Commento all’articolo de La Voce del Patriota dal titolo “Immigrazione, Bignami (FdI): da Consulta stop a scorciatoie contro espulsion

Leggendo l’articolo https://www.lavocedelpatriota.it/immigrazione-bignami-fdi-da-consulta-stop-a-scorciatoie-contro-espulsioni/ emerge un’impostazione che valorizza il rafforzamento degli strumenti di espulsione e richiama la necessità di evitare ostacoli giurisdizionali ritenuti eccessivi.

Si tratta di una lettura che pone al centro l’effettività delle espulsioni, ma che rischia di spostare il discorso su un piano incompleto.

L’espulsione è uno strumento. È una conseguenza. Non è il criterio.

Il diritto dell’immigrazione non può essere costruito esclusivamente attorno all’efficacia dell’allontanamento. Deve, prima ancora, definire le condizioni della permanenza. E questo passaggio, nell’articolo, manca del tutto.

Si insiste sull’esigenza di rendere più rapide e certe le espulsioni, ma non si affronta la questione decisiva: sulla base di quale parametro si stabilisce chi deve restare e chi deve essere allontanato.

E, ancora una volta, manca completamente ogni riferimento all’integrazione.

Senza un criterio giuridico fondato sull’integrazione – lavoro, lingua, rispetto delle regole – il sistema resta sbilanciato. Si rafforzano gli strumenti esecutivi, ma non si costruisce il presupposto sostanziale che li giustifica.

In questo modo, anche il rapporto tra politica e giurisdizione rischia di essere frainteso. Le decisioni dei giudici non rappresentano “scorciatoie”, ma spesso intervengono proprio per colmare lacune normative o per verificare il rispetto di diritti fondamentali in assenza di criteri chiari a monte.

Il punto, invece, è definire questi criteri.
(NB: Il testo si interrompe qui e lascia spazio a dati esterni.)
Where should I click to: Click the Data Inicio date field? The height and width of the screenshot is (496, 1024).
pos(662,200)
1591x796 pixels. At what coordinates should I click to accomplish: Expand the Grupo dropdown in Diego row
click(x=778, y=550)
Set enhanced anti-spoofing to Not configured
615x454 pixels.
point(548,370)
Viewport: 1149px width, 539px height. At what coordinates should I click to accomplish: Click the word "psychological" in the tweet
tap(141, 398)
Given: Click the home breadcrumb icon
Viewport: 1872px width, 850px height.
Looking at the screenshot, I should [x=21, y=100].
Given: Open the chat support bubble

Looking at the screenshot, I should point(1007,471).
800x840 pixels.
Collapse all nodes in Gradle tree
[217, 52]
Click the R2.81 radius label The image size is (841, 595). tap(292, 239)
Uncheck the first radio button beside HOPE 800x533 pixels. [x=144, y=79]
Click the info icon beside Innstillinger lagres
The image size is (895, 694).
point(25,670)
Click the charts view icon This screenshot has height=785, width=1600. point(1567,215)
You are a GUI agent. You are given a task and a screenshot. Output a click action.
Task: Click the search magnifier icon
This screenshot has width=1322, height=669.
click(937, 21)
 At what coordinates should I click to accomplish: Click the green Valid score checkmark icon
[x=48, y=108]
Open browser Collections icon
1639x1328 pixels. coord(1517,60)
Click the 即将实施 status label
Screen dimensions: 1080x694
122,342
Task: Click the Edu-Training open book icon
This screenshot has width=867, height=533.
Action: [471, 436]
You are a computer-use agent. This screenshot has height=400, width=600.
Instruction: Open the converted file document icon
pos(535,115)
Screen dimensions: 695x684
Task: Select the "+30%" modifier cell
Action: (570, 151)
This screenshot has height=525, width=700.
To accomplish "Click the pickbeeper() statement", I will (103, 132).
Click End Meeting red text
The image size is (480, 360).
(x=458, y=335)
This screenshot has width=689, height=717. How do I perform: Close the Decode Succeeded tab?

Un sistema giuridico coerente dovrebbe fondarsi su una valutazione individuale dell’integrazione, che consenta di distinguere in modo razionale tra permanenza e allontanamento. Solo su questa base gli strumenti di espulsione possono essere applicati in modo stabile e prevedibile.

In questa prospettiva, il paradigma “Integrazione o ReImmigrazione” non si pone in contrasto con l’esigenza di effettività delle espulsioni, ma la presuppone: prima si accerta il livello di integrazione, poi – se questo manca – si procede all’allontanamento.

Senza questo passaggio, il rischio è quello di continuare a intervenire sugli strumenti senza affrontare la struttura del problema. E un sistema costruito solo sull’esecuzione, senza un criterio sostanziale, è destinato a rimanere incompleto.